Is this an accurate summary?
Jeremy
-----Original Message-----
From: Public [mailto:public-bounces at cabforum.org] On Behalf Of Gervase
Markham via Public
Sent: Thursday, November 17, 2016 4:31 AM
To: Doug Beattie <doug.beattie at globalsign.com>; CA/Browser Forum Public
Discussion List <public at cabforum.org>; Peter Bowen <pzb at amzn.com>
Cc: Gervase Markham <gerv at mozilla.org>
Subject: Re: [cabfpub] Draft CAA motion (2)
Hi Doug,
On 14/11/16 21:09, Doug Beattie wrote:
> We're getting closer - is the only remaining discussion topic for
> allowing CAs to skip CAA "at time of issuance" in certain cases when
> certain criteria are met?
So, having considered it, I will add an additional bullet to the list of
permitted exceptions:
* the domain's DNS is operated by the CA or an Affiliate
Today it is true that you shouldn't host your DNS with your CA unless you're
OK with that CA issuing certificates for you (see recent discussion about
Cloudflare in m.d.s.policy), and that's not going to change, so I am
comfortable with this exception. There is no point in one part of a CA
asking another part for permission. This should solve Jody's problem, I
hope, although it might not solve yours and Steve's, unless you want to get
into the DNS hosting business.
So we now need to talk about the idea of a contractual opt-out for CAA
checking, with an OID in the cert to indicate that this is what has
happened. My concern is that because most CAs have some sort of contract,
often click-through, with those who buy their certs, what's to prevent them
all sticking a "no need for CAA" clause into it, and then not bothering to
implement CAA at all?
Also, what if the contract is executed not with the domain holder, but with
an attacker?
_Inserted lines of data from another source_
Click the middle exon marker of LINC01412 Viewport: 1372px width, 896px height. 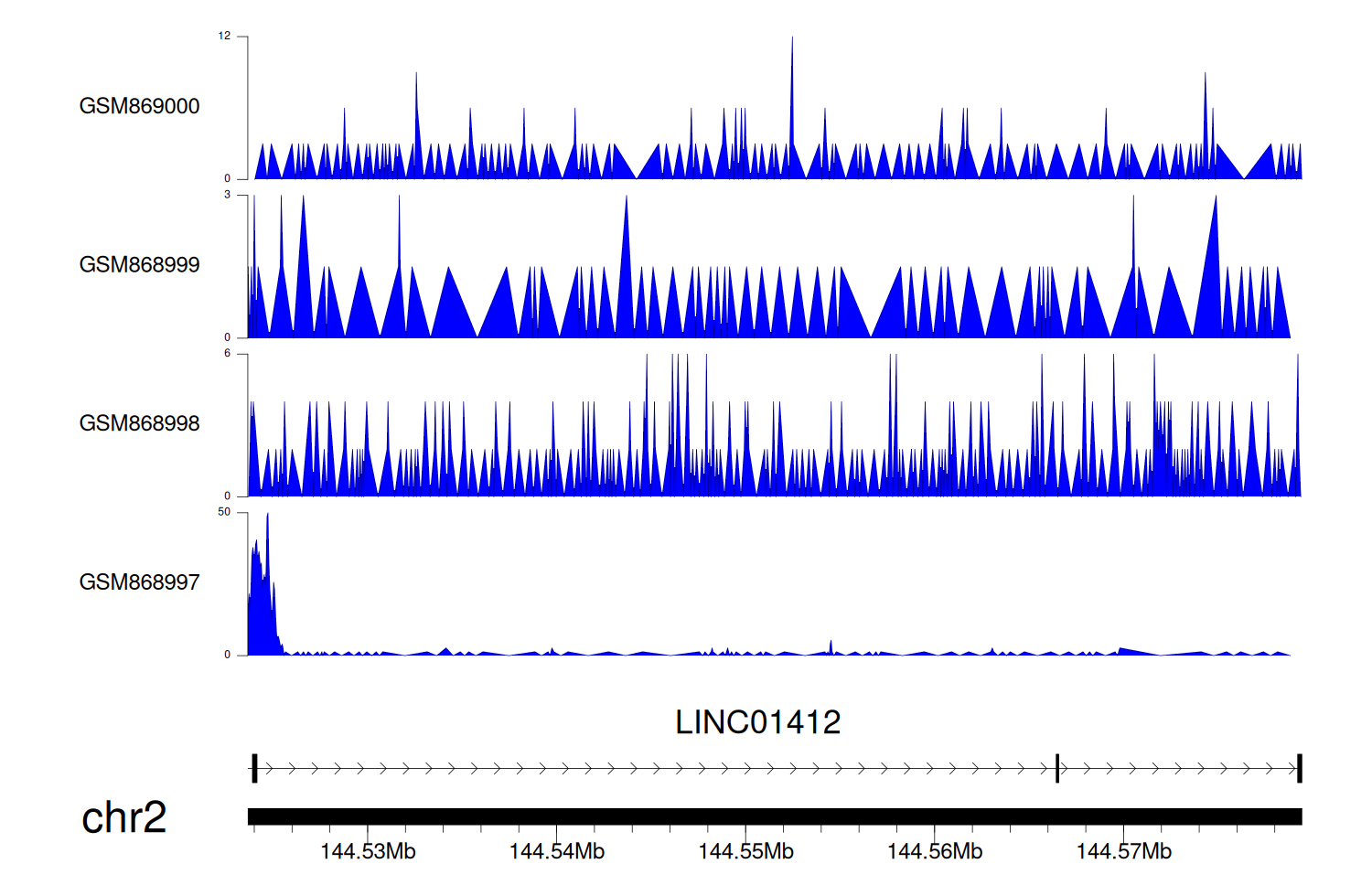point(1057,768)
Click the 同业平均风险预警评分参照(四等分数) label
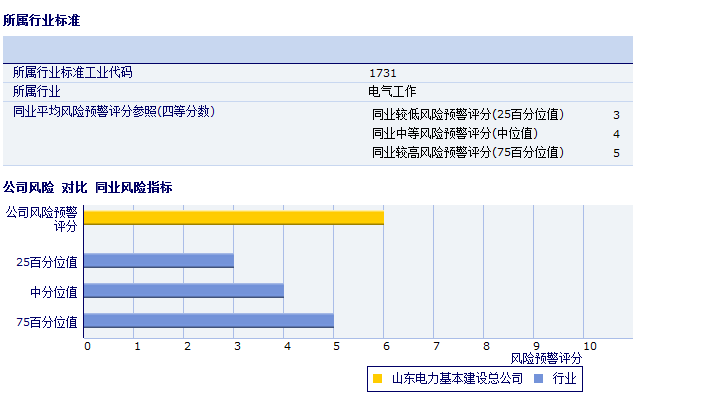This screenshot has height=403, width=721. coord(113,111)
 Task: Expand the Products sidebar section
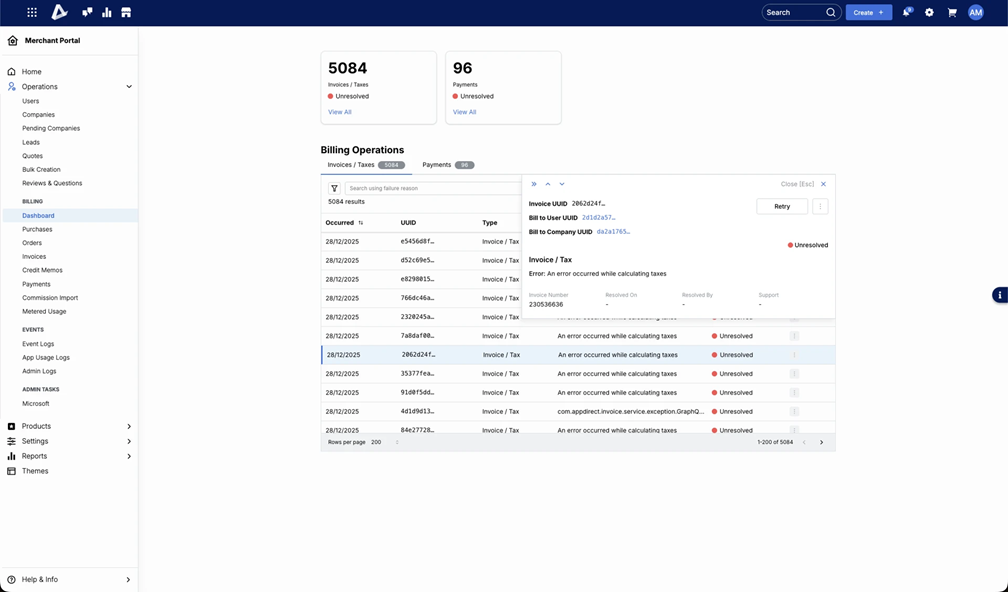(129, 426)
How can a domain holder prevent that happening?
I'm fairly sure CAs would not like the browsers or the BRs to start making
regulations about the strength of contracts they must have, or the level of
awareness by the contracting party they must prove exists.
I'd also be concerned that putting requirements on the type of contract that
must exist would be tantamount to saying "CAs with business model X don't
have to do this check, but CAs with business model Y do".